School Funding Reform Legislation.

A state budget reconciliation bill working it's way to the Governor's desk contains a potentially helpful provision allowing local taxpayers to opt out of the freeze in the growth of levy revenues mandated by HB 920. Here's my previous post on the effects of 920, how it creates the phantom revenue effect and generally makes school funding miserable.

To judge from reaction on RAB, the conservatives are not down. It's not surprising that the very thought of taxes causes them to break out in hives -- that's what makes them conservatives, right? But the taxation without representation tag line is bizarre. Not only have elected officials crafted the legislation -- generally all that is needed for "representation;" and not only are the school boards, for good or ill, made up of elected representatives; citizens must vote for the growth provision. Aside from allowing popular vote for the purchase of each paper clip, it's hard to imagine a more representative system.

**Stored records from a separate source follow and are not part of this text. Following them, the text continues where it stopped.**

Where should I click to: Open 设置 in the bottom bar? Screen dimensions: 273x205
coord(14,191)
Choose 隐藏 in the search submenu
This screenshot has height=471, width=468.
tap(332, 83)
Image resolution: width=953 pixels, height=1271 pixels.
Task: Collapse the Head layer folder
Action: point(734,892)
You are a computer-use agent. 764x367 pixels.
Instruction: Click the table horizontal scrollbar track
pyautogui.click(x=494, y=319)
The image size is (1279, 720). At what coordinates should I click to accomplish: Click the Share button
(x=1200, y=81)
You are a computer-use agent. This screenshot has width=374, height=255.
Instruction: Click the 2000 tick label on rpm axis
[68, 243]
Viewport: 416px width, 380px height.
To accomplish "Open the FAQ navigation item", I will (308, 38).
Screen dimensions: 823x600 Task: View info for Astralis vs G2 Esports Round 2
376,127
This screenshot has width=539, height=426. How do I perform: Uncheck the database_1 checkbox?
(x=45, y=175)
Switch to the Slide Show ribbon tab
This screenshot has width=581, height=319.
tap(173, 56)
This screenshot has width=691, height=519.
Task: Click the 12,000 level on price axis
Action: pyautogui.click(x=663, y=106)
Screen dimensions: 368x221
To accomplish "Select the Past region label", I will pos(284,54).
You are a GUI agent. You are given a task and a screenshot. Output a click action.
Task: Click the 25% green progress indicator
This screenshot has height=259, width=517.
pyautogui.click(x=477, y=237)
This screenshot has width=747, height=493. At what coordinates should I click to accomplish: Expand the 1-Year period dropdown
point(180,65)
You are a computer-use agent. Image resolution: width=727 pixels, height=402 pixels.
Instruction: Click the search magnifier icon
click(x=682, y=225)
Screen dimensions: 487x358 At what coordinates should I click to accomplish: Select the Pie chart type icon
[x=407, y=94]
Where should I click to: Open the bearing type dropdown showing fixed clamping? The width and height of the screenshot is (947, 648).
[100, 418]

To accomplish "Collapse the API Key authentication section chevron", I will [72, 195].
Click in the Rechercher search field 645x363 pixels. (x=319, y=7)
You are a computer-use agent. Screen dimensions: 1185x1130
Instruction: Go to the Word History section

Meanwhile, Stark County Rep Kirk Schuring flogged a comprehensive funding reform plan at a public forum last week. Schuring is a relative newcomer to the increasingly crowded field.

Sad Setback to a Promising Idea

Sixteen school districts in Franklin County collaborated to establish a county-wide math and science specialty high school. I'm a big fan of specialty schools. Unfortunately, as the sage Cyndi Lauper observed, "Money changes everything.*" Now the schools whose students will, for the purposes of state funding, be deemed out of district want the families to pony up tuition money. This will probably ultimately require a legislative solution. Hopefully the politics of dumping on public schools won't get in the way.

D. O. Fink -- Not Going Away.

Deborah Owens Fink gave the ABJ an interview on the intelligent design controversy last Monday. More of the same garbage about free inquiry into a scientific controversy that does not exist. She's up for re-election this year. This is a far-downticket race I will be tracking closely. So far, only rumors of a challenger, but I know people who are looking to recruit one.

Boener vs. Professors?

While not the usual bailiwick of the Weekly Reader, we’ll end on an interesting higher education note. Ohio Rep. and new Majority Leader John Boener may have crawled into bed with the reflexively dishonest academic witch hunter David Horowitz. If your unfamiliar, check out his Wikipedia entry, this essay from one of the subjects of his pernicious Discover the Network website or, if you dare, DTN itself.

Boener has, according to Horowitz, gotten on board with one of his pet projects, the Minstry-of-Truthish Academic Bill of Rights by which those who criticize campus speech codes as squelching free speech on the right seek to squelch free speech on the left.

I say Boener is on board according to Horowitz because what Horowitz says doesn’t always mesh with reality. For instance, in the Horowitz house publication Front Page he says:

Despite the witch-hunt conducted by the education establishment and the political left – which is funded by the massive treasuries of the teacher unions -- legislation for an Academic Bill of Rights is now being brought to the floor of Congress itself. This is the work of three congressmen, whose political courage under ferocious political fire should not go unnoticed by the American public: Representative Jack Kingston of Georgia, Representative Howard “Buck” McKeon of California, and House Majority Leader John Boehner of Ohio.
Yes, you get a sense of the Horowitz paranoia and hyperbole there. What’s worse, USA Today’s discussion of the same legislation says that the bill has been assigned to a committee. For anyone with more than a passing knowledge of Congress, describing a bill in Committee as being brought to the floor is simply a lie. Horowitz has not shortage of dangerous ideas. Time will tell if he is truly dangerous or simply ridiculous.

*Yes Music Geek, I know she was covering The Brains, but that wouldn't work in the joke, now would it?

1 comments:

Jill said...

Excellent, excellent feature and rundown. Thank you for this, Scott. For the dedication and dissemination.